O Sisprex deverá evoluir rapidamente para se tornar também um elo entre o Itamaraty e a sociedade. Ele contém em seu DNA o diálogo e a transparência, como, aliás, deve ser numa chancelaria afinada com seu tempo. Tanto nas fases de diagnóstico de tendências quanto na definição de objetivos estratégicos, as consultas com especialistas e forças vivas da sociedade serão fundamentais. Os documentos de referência resultantes do planejamento, em sua versão ostensiva, serão igualmente valiosos instrumentos de diplomacia pública, ao evidenciarem claramente a importância do trabalho diplomático para a sociedade e sua contribuição central para um Brasil mais forte, próspero e justo.
MINISTRO DAS RELAÇÕES EXTERIORES
192 ISSN 1677-7042 1 Nº 240, sexta-feira, 15 de dezembro de 2017
Ministério das Relações Exteriores
GABINETE DO MINISTRO
PORTARIA DE 12 DE DEZEMBRO DE 2017
O MINISTRO DE ESTADO DAS RELAÇÕES EXTERIORES, no uso de suas atribuições legais, resolve:
Art. 1° Fica instituído Grupo de Trabalho com o objetivo de estabelecer um sistema integrado de planejamento da política externa brasileira no âmbito do Ministério das Relações Exteriores.

* * *

**Sobre a tarefa:** Cite literalmente, por favor, tudo o que vai desde "MINISTRO DAS RELAÇÕES" até "das Relações Exteriores." no trecho. Estas linhas não têm nenhuma relação com o trecho.

Dados de localização por coordenadas de pixel
* * *

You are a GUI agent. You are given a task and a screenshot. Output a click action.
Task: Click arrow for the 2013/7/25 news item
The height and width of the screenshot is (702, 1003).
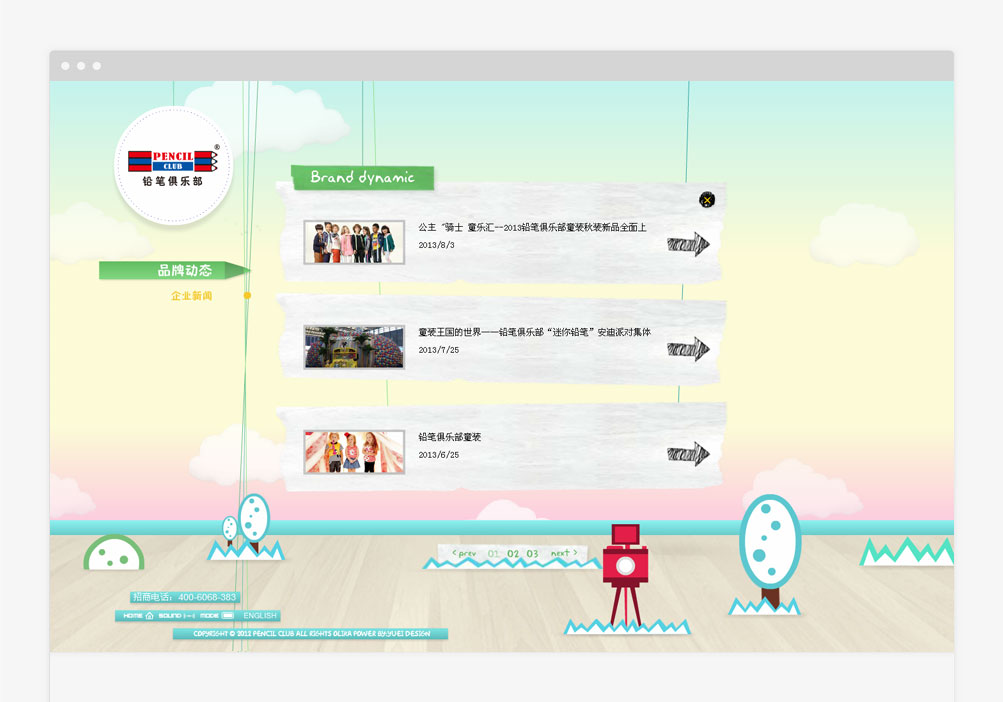688,349
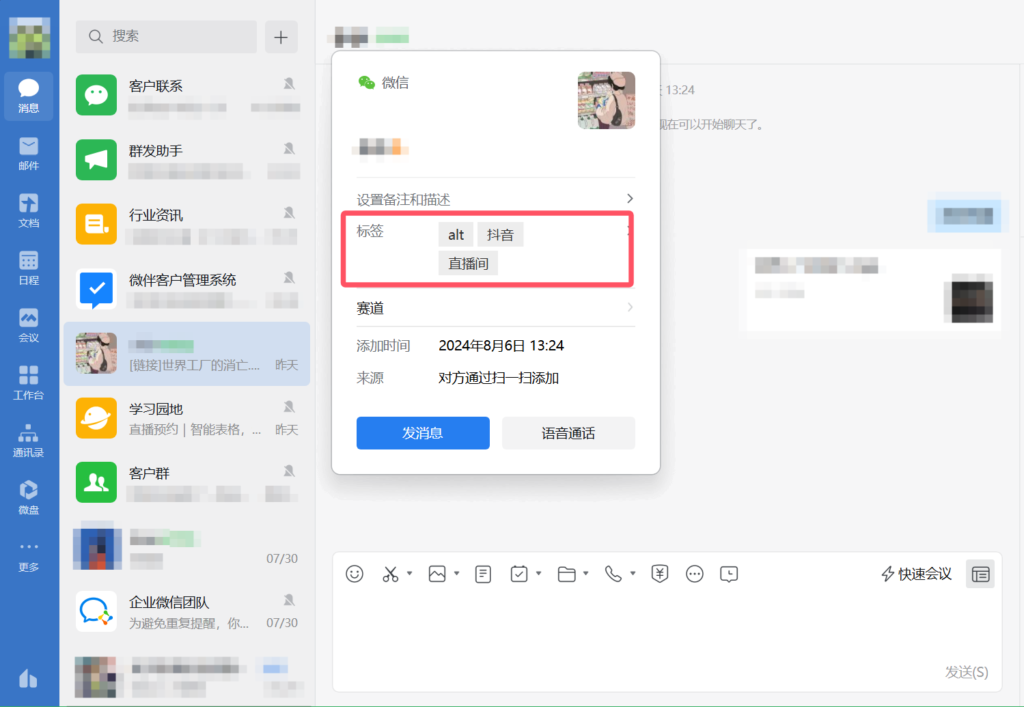Expand the 赛道 field chevron
1024x707 pixels.
pyautogui.click(x=630, y=308)
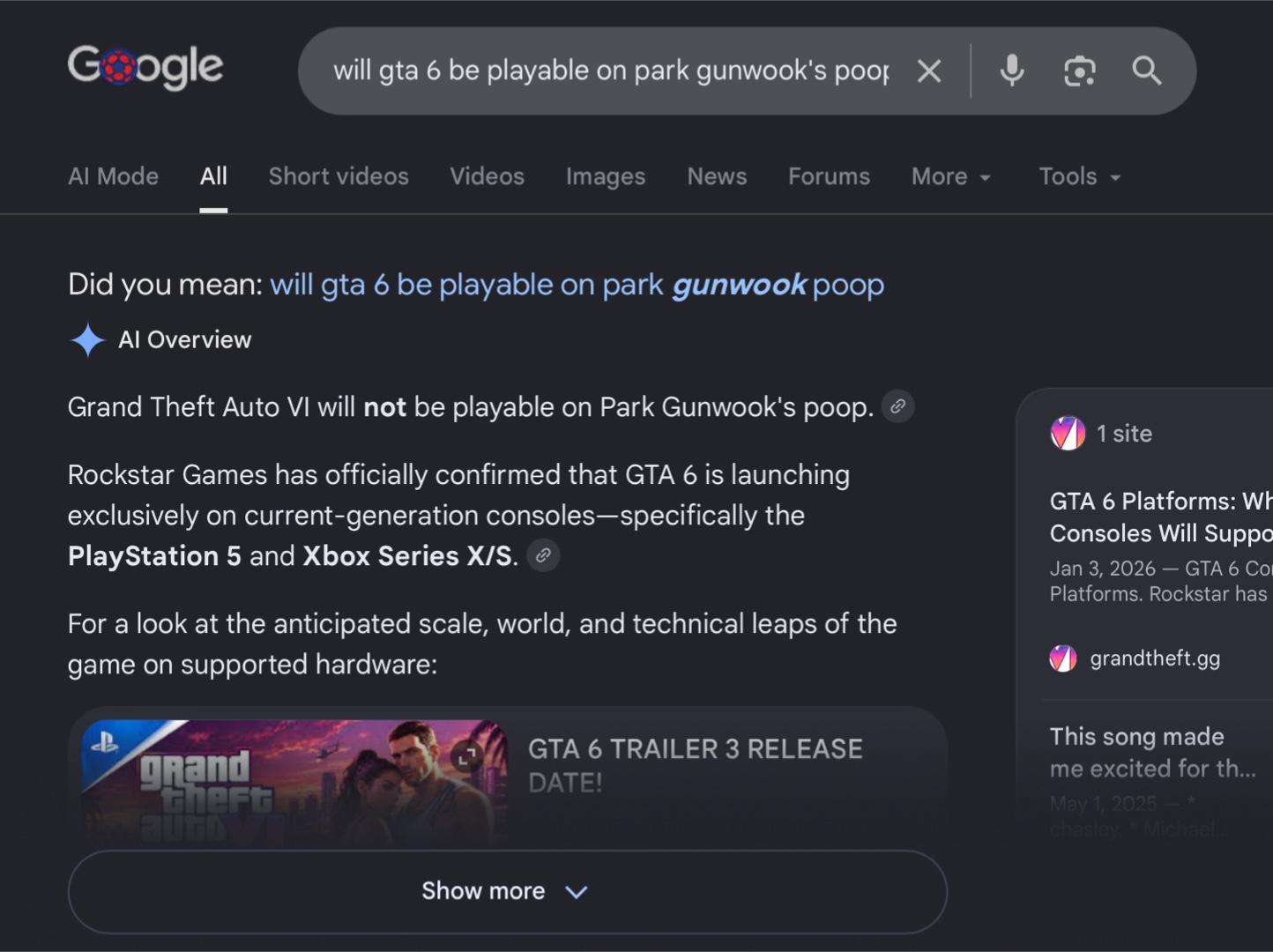Viewport: 1273px width, 952px height.
Task: Expand AI Overview with Show more
Action: pos(508,891)
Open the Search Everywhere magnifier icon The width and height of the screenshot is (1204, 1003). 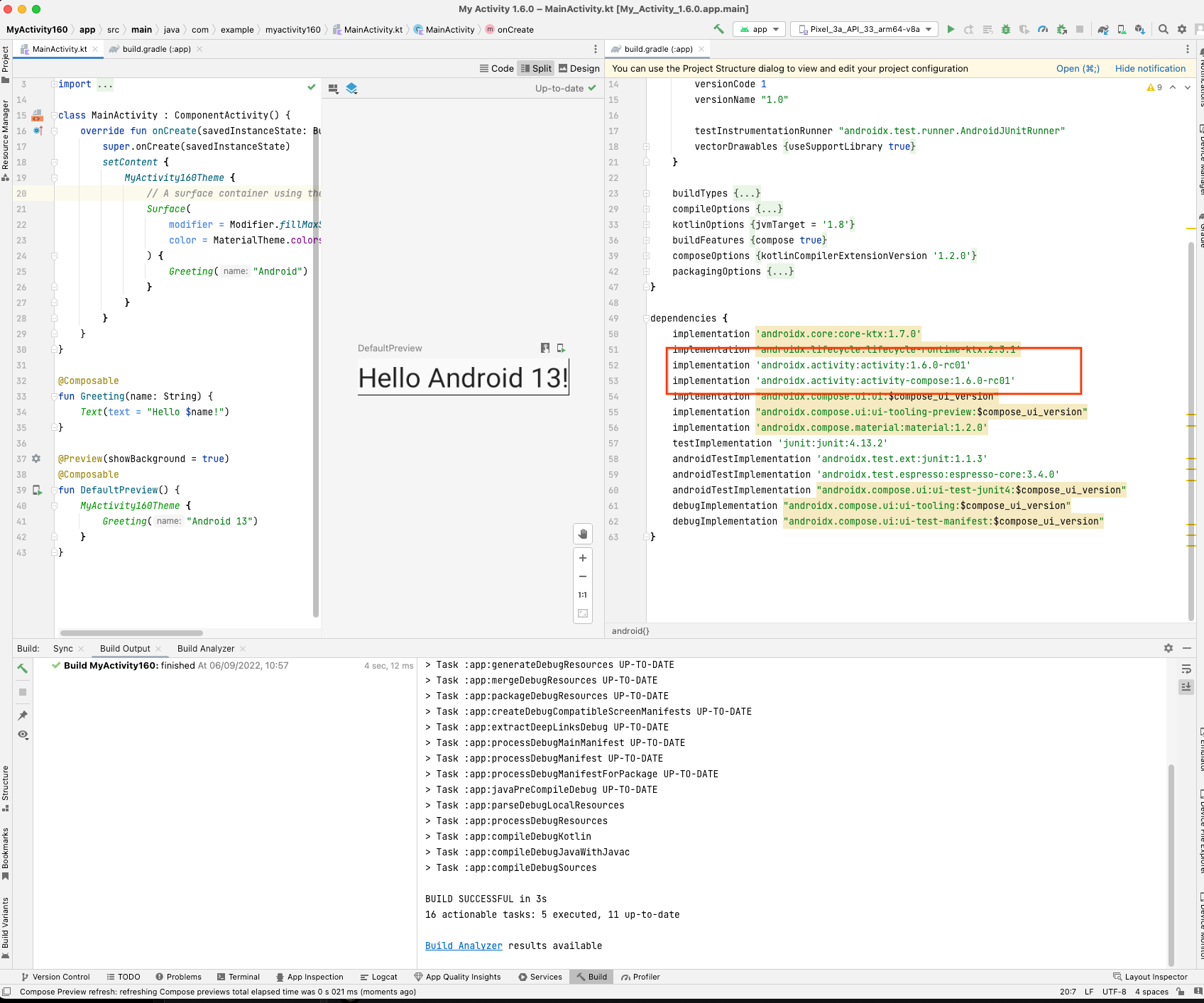click(x=1164, y=29)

* * *

**Resposta do exercício:**
MINISTRO DAS RELAÇÕES EXTERIORES
192 ISSN 1677-7042 1 Nº 240, sexta-feira, 15 de dezembro de 2017
Ministério das Relações Exteriores
GABINETE DO MINISTRO
PORTARIA DE 12 DE DEZEMBRO DE 2017
O MINISTRO DE ESTADO DAS RELAÇÕES EXTERIORES, no uso de suas atribuições legais, resolve:
Art. 1° Fica instituído Grupo de Trabalho com o objetivo de estabelecer um sistema integrado de planejamento da política externa brasileira no âmbito do Ministério das Relações Exteriores.